Такой способ видения станет понятнее, если я скажу, что по-настоящему отчаявшаяся мысль определяется по прямо противоположным критериям, что трагическим произведение становится лишь тогда, когда из него изгоняется всякая надежда на будущее. Оно описывает жизнь счастливого человека. Чем возвышеннее жизнь, тем абсурднее идея о ее утрате. Возможно, в этом секрет гордой бесплодности, пронизывающей творчество Ницше. В таком порядке идей Ницше оказывается единственным художником, сумевшим вывести крайние следствия из эстетики Абсурда, ибо его последнее слово — бесплодная ясность завоевателя, упрямое отрицание всякого сверхъестественного утешения.
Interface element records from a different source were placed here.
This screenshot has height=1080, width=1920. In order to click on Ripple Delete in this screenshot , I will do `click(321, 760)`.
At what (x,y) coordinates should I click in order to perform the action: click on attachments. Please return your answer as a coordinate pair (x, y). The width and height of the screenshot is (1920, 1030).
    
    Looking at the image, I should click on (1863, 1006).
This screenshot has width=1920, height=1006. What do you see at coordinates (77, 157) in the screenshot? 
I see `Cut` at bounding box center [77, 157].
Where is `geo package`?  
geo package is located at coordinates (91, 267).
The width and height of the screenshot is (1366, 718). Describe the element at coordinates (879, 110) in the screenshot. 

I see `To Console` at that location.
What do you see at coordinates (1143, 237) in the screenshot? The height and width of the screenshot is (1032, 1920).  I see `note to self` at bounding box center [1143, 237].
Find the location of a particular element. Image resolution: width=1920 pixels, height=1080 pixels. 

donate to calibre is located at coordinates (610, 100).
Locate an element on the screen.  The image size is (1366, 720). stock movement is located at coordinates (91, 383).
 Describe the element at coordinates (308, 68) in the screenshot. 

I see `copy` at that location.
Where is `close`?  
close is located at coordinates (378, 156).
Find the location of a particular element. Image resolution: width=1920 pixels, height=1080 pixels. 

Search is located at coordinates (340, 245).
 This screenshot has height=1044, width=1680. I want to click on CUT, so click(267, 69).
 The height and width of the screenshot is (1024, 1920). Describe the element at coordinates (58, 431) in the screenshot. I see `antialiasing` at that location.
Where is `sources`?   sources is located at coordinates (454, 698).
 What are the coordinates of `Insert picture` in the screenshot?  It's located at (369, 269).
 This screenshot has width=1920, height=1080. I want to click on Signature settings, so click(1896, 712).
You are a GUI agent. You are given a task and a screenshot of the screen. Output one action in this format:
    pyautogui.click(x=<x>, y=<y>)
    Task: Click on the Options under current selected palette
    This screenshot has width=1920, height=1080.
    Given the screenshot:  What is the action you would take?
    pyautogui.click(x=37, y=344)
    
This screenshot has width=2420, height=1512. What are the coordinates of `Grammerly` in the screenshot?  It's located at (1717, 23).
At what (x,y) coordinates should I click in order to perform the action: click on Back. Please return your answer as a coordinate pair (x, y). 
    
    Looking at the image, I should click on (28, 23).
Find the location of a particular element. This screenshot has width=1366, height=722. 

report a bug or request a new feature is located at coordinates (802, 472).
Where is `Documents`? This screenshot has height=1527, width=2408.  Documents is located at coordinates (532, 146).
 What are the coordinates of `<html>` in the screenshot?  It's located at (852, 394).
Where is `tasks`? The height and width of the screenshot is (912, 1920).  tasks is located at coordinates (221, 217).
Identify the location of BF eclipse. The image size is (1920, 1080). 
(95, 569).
Сказанного, однако, достаточно для выяснения сути творчества Кафки. Мы подходим здесь к границам человеческого мышления. Мы вполне можем сказать, что в этом творчестве все существенно. Во всяком случае, проблема абсурда ставится им во всей полноте. Если теперь мы сопоставим выводы с нашими первоначальными замечаниями, содержание с формой, тайный замысел «Замка» с естественностью искусства, при помощи которого он реализуется, горделиво-страстные поиски К- с повседневными декорациями, расставленными вдоль его пути, то нам станет еще понятнее, каким могло бы быть величие этого творчества. Если вечным знаком человеческого существования является ностальгия, то никому не удавалось придать этому скорбному призраку столько плоти и рельефности. В то же время мы начинаем понимать, в чем единственное величие абсурдного творчества; но здесь-то мы его как раз и не можем найти. Если смысл искусства — увидеть общее в частном, преходящую вечность капли воды — в игре ее отражений, то еще верней будет оценивать величие абсурдного писателя по тому разрыву, который устанавливается им между этими двумя мирами. Его тайна — в умении точно определить место, где два мира соединяются во всей их диспропорции.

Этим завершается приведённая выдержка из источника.